EXERCISE:
Using the material below, return exactly the lines between the one holding "You are a GUI" and the one holding "Task: Set paint mode to None", inclusive, and no others.

=== Begin Enclosure ===

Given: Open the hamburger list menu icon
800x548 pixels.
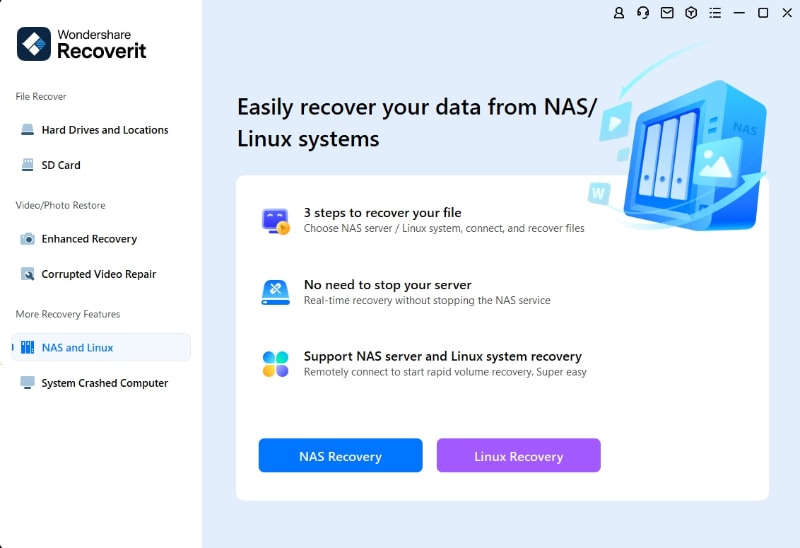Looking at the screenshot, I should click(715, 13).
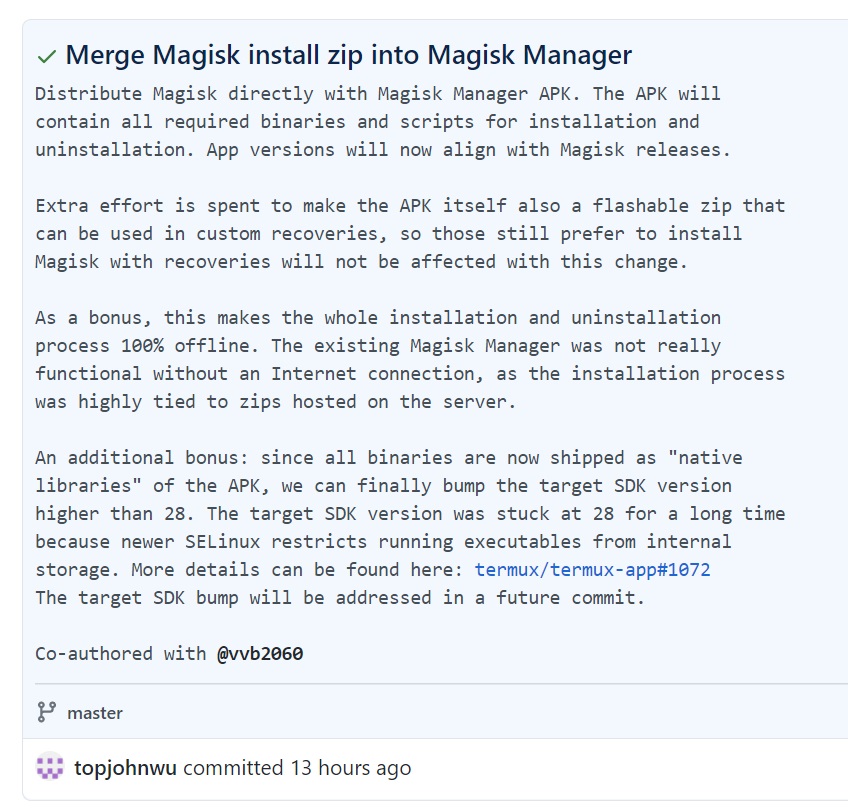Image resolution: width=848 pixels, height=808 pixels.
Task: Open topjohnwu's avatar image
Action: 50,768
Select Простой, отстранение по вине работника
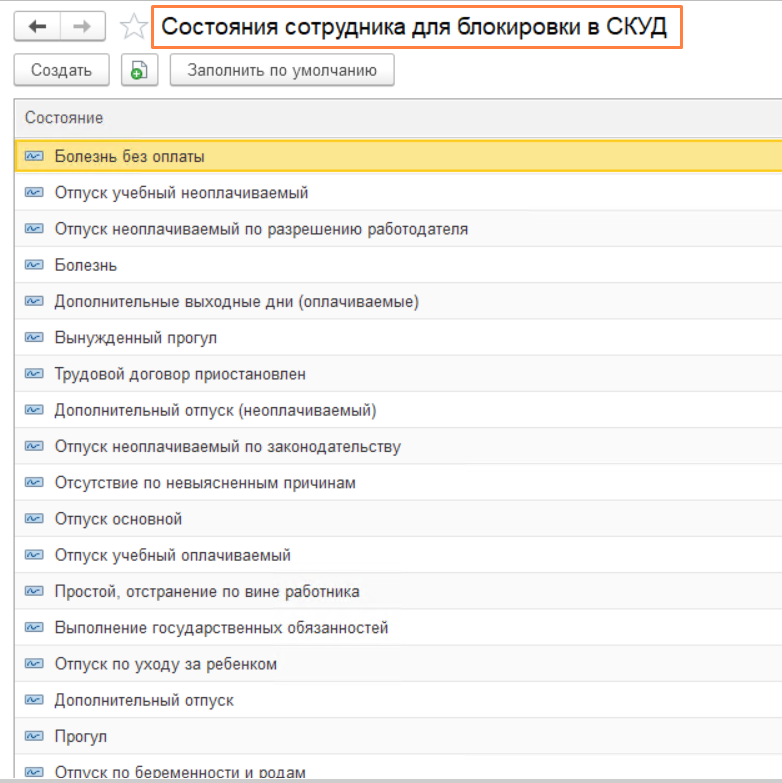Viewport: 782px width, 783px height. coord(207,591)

=== End Enclosure ===
=== Begin Enclosure ===

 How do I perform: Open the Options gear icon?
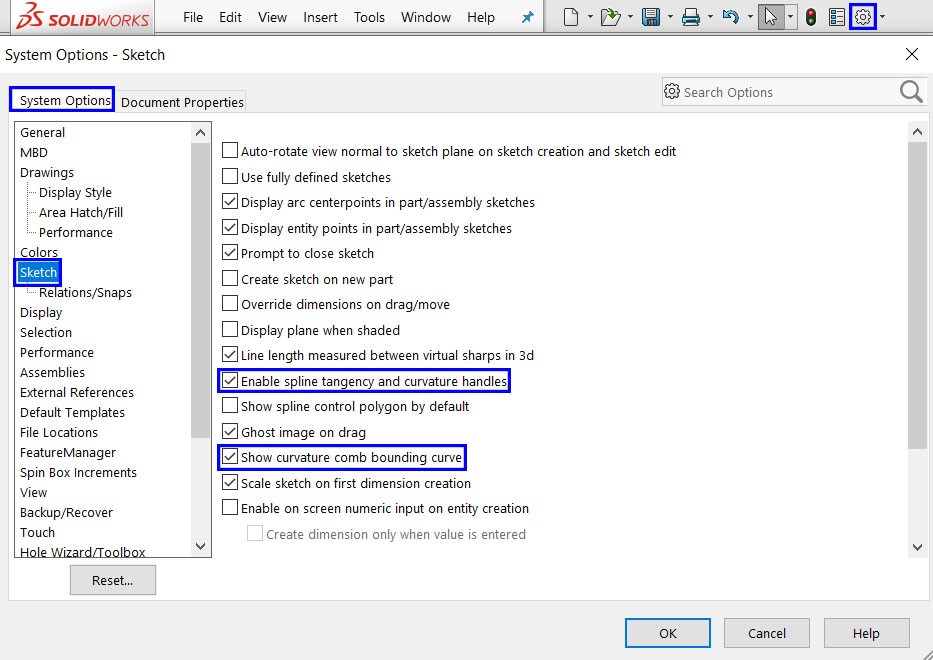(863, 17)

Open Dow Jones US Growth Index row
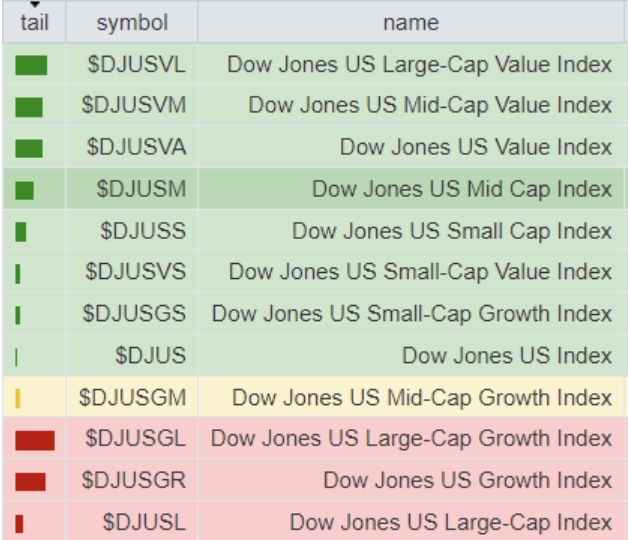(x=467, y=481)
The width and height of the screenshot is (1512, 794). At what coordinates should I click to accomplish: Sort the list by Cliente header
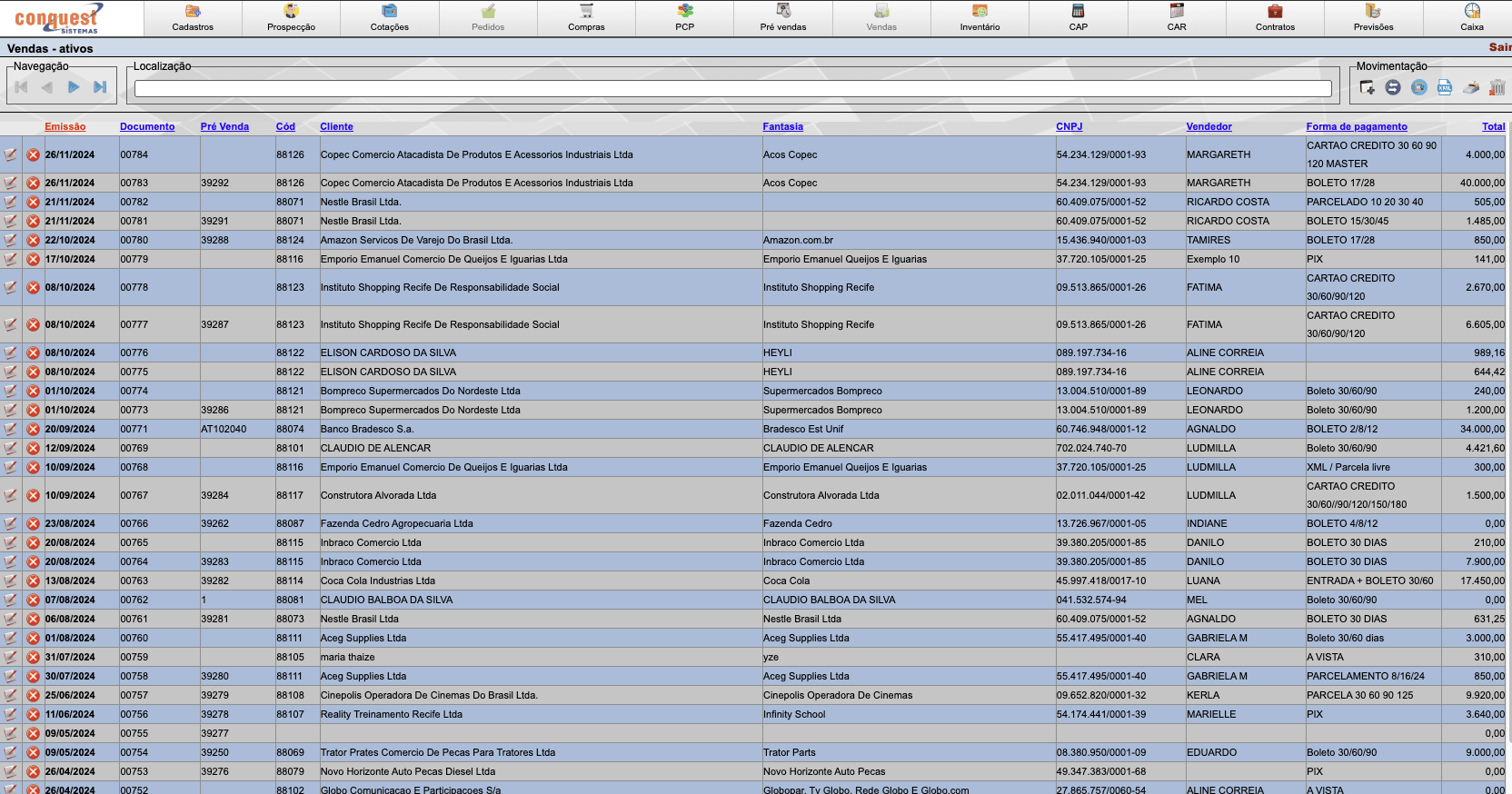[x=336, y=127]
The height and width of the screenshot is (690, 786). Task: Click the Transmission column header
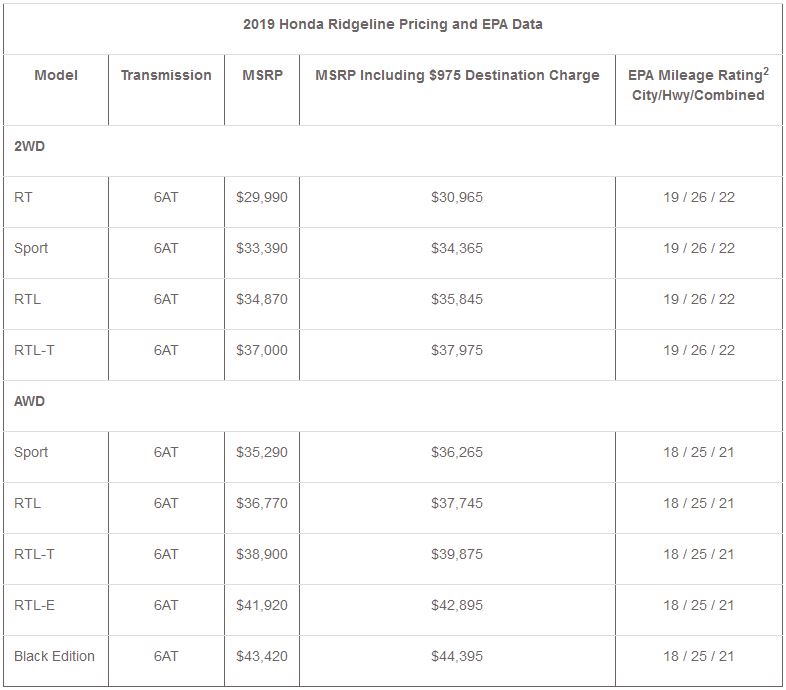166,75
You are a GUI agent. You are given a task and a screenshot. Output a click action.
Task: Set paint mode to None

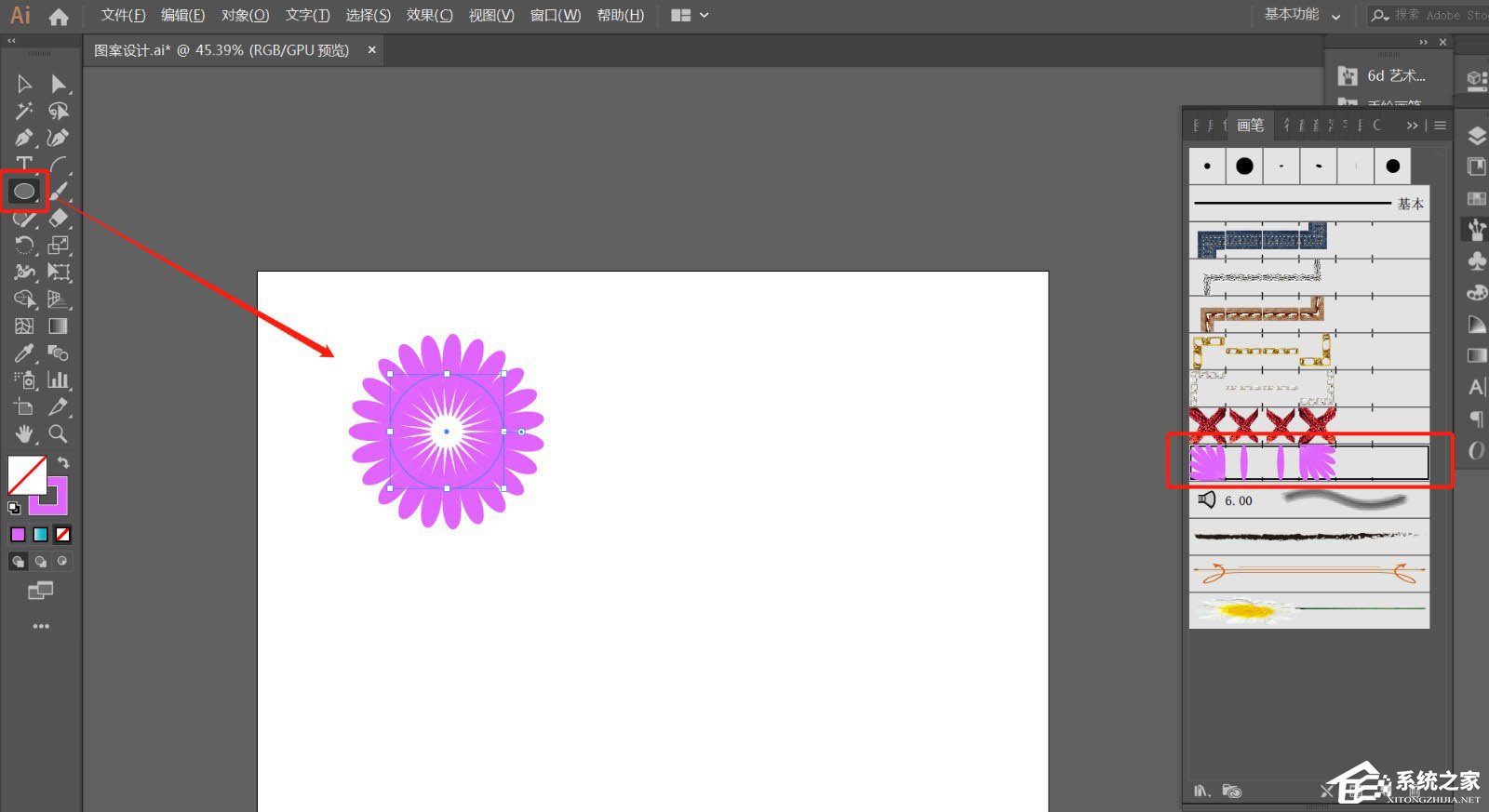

=== End Enclosure ===
=== Begin Enclosure ===

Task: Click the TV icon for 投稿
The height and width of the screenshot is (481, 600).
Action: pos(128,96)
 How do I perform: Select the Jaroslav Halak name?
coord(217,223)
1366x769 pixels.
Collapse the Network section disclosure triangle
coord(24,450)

=== End Enclosure ===

WRITTEN RESPONSE:
You are a GUI agent. You are given a task and a screenshot. Output a click action.
Task: Set paint mode to None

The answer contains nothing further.